:: Metin bölümü ::
################
Çocuksu bir ikram: Toprak kahvesi

Yağmur, çoğu kez kaşıklar elimizdeyken yakalardı bizi, sevinirdik. O an duamızın kabul edildiğini, Allah’ın bizi sevdiğini, bize acıdığını, ekinlerimize, toprağımıza acıdığını, köyümüze rahmetini esirgemediğini hissederdik. Her birimizin gözleri güler, yüreğimiz kıpır kıpır ederdi. Allah’ımızın en çok da biz çocukları sevdiğini, bizim duamızı kabul ettiğini hissederdik.

BİZİM çocukların ikramı… 19 Mayıs tatilinden istifade ederek beraberce gittiğimiz köyde, kendi evleri olarak ilan ettikleri eski ambarda ikram ettiler. Evlerine anne ve babaları olarak bizleri davet ettiler. Kapıda bizi karşıladılar, “Hoş geldiniz!” dediler, yer gösterdiler. “Size kahve yapalım” dediler. Başladık beklemeye…

Az sonra kahveler servis tabağı haline getirilmiş eski bir kap içinde sunuldu. Kahvenin tarifi de şöyle: Fincanın içine yeterli miktarda toprak konuyor, sonra etraftan bulunan bir dal parçası (bunun adı kaşık) ile yavaş yavaş karıştırılıyor. İyice köpürünce ateş kısılıyor, sonra ikram ediliyor…

Ben de bu kahveye karşılık bir teşekkür olması için, onlara çocukluğumun oyuncaklarından biri olan "ceviz fırıldağı" yaptım, günlerce onunla oynadılar. Ceviz fırıldağı, şimdi İstanbul’daki evimizde çocuk misafirlerimizi bekliyor.

Evleri de çok güzeldi. Kullanılmayan fincanlar, kaşıklar, delik tabaklar ve tavalar bir güzel toplanmış, yıkanmış ve ev eşyası olarak raflara dizilmişti. Avludan topladıkları tahta parçaları, şişeler, kavanozlar, kavanoz kapakları da evin diğer eşyaları olarak yerlerini almıştı. Tahtadan yapılmış kitap rafı ile eski bir iskemle yerli yerine konulmuş, çamurdan yaptıkları elmalar, kekler ve pastalar da ikram edilmeye hazır masa üzerine dizilmişti.
################
:: Yapılacak işler ::
1. Toprak kahvesini anlatan metinden "Ben de bu kahveye" ifadesiyle başlayan kısmı, "çocuk misafirlerimizi bekliyor." ifadesi de dahil olmak üzere aynen kopyalayın.
2. Kayıtlarda "[youtube] (64, 7)" geçen satırdan kayıtların son satırına kadar (iki uç da dahil) olan satırları, cevaplardaki koordinatları 0,4 ile çarpıp tam sayıya yuvarlayarak ölçekleyin; buçuklu değerleri yukarı yuvarlayın. Bu satırları başka hiçbir yerini değiştirmeden eksiksiz yazın ve yalnızca onları verin.

:: Saklanan kayıtlar ::
################
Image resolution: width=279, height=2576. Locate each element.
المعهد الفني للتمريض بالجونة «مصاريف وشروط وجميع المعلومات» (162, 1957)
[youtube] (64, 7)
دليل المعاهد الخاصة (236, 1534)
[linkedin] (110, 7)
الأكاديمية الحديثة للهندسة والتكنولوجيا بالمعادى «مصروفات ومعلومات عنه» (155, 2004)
################
:: Görev çözümleri ::
1.
Ben de bu kahveye karşılık bir teşekkür olması için, onlara çocukluğumun oyuncaklarından biri olan "ceviz fırıldağı" yaptım, günlerce onunla oynadılar. Ceviz fırıldağı, şimdi İstanbul’daki evimizde çocuk misafirlerimizi bekliyor.

2.
[youtube] (26, 3)
دليل المعاهد الخاصة (94, 614)
[linkedin] (44, 3)
الأكاديمية الحديثة للهندسة والتكنولوجيا بالمعادى «مصروفات ومعلومات عنه» (62, 802)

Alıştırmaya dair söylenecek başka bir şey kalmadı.